When I came into the picture, the family was living in Newport and they would move to a larger farm of their own about three years after I was born. I did not know at the time but the first house I had memory of was the house they left before going to a farm just north of Hillsdale.
It was here I occasionally got some spoken words out of Grandpa. There was an old, rusting John Deere with its front wheels against the side of the horse barn, the one nearest the house, and that site was quite visible to the house. I would learn later Grandpa was driving the tractor and had run it into the side of the barn all the time yelling, “Whoa, whoa, whoa.” And the tractor set there and spun its wheels until the motor died.
So, one Sunday years later looking at the tractor I asked Grandpa, a man who farmed with horses and mules, why he didn’t farm with the tractor. He was whittling and spit, (I don’t believe Grandma allowed him to chew in the house) paused and said to me, “Well, Ronnie, you see, you can’t whip a tractor.” Even though I was barely in school, I understood that logic completely.
Grandpa pulled the old trick on me when I was a preschooler by informing me if I put salt on a bird’s tail it would stand there and let me catch it. I spent one entire afternoon after Sunday dinner trying desperately to put salt on the tails of the many birds in the yard. I was not successful. I think it’s the hardest I ever saw Grandpa laugh … me chasing around the yard with a salt shaker in my hand.
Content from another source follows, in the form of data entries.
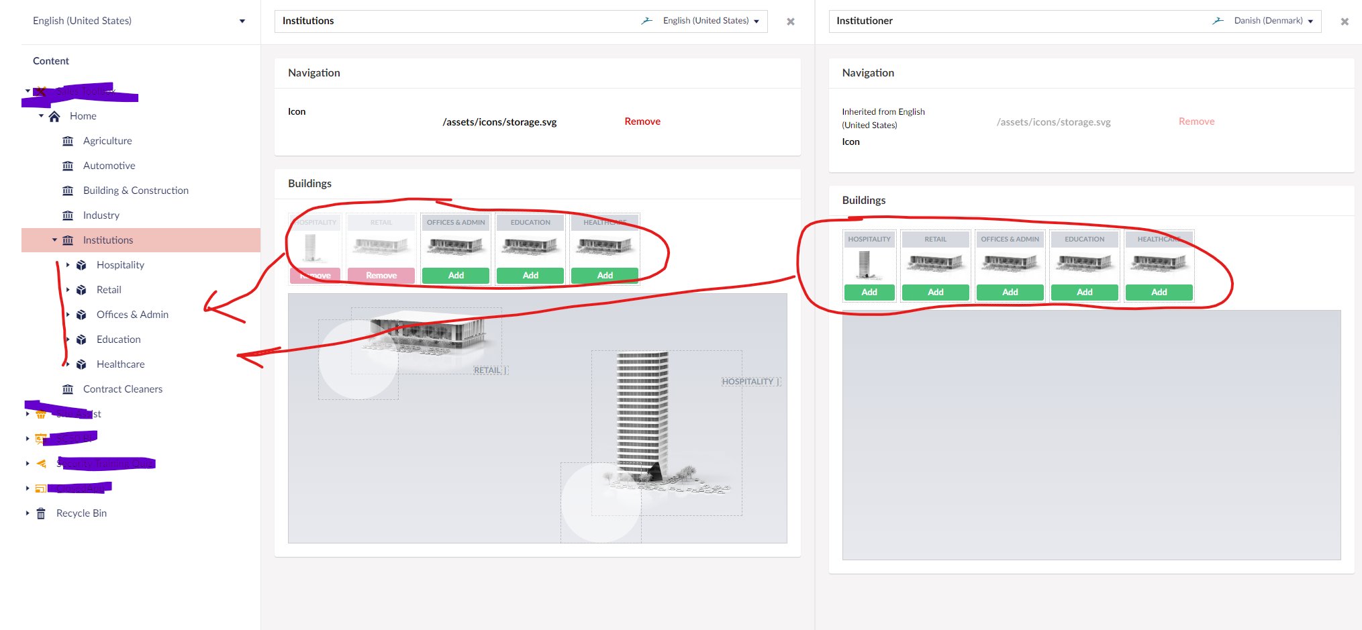Collapse the Institutions tree node
1362x630 pixels.
click(x=54, y=240)
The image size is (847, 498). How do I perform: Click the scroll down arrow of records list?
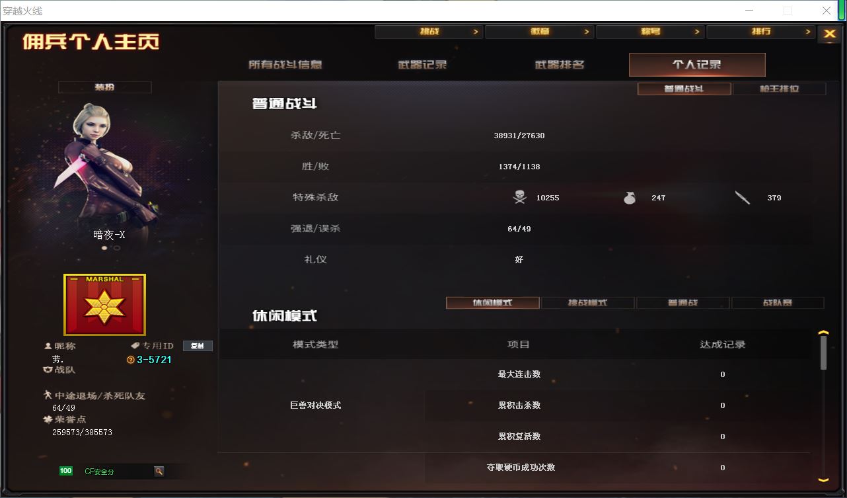pos(823,479)
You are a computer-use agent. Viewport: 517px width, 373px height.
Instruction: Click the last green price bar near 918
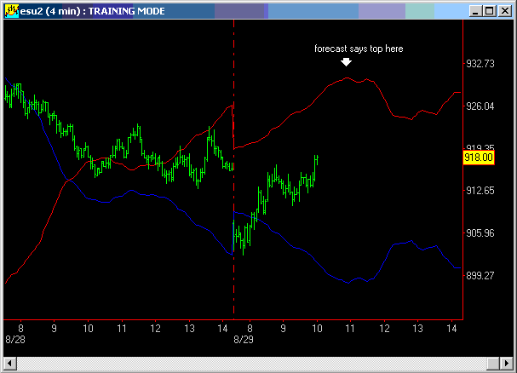(316, 159)
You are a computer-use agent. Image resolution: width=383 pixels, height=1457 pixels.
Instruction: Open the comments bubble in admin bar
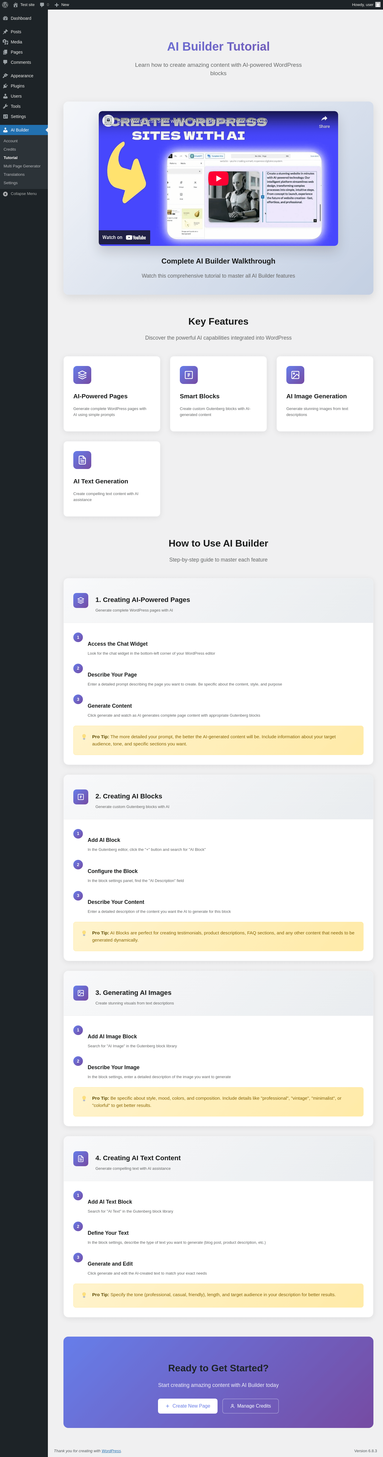click(x=44, y=5)
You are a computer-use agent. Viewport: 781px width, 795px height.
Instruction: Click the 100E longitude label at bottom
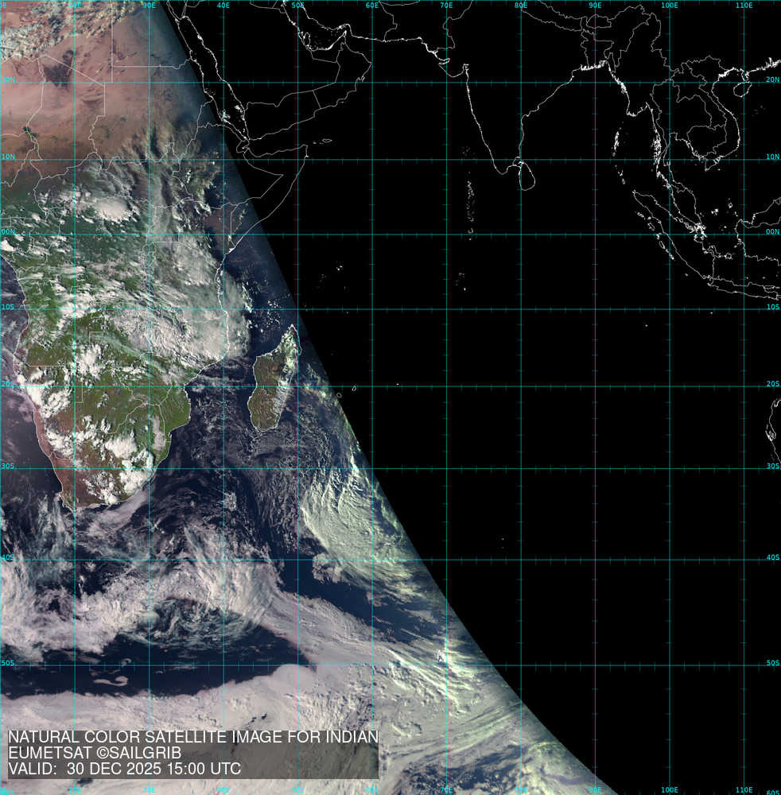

Later on, he would tell me about a tornado he tried to out-run when he was on horseback. He informed me he and the horse got swept into the vortex of the tornado and Grandpa would get dropped into a tree where he was banged up, bruised, and with some cuts and scratches. The horse was never found. I didn’t believe him, but since television has brought us graphic pictures of tornadoes and their power, the story certainly could be true.
I never got to go fishing with John Elmer Mott, but he left me with lasting memories. That quiet old man who chewed (chawed) tobacco and farmed with horses and mules would not only disappear from my life, but that type of man would disappear totally from American life.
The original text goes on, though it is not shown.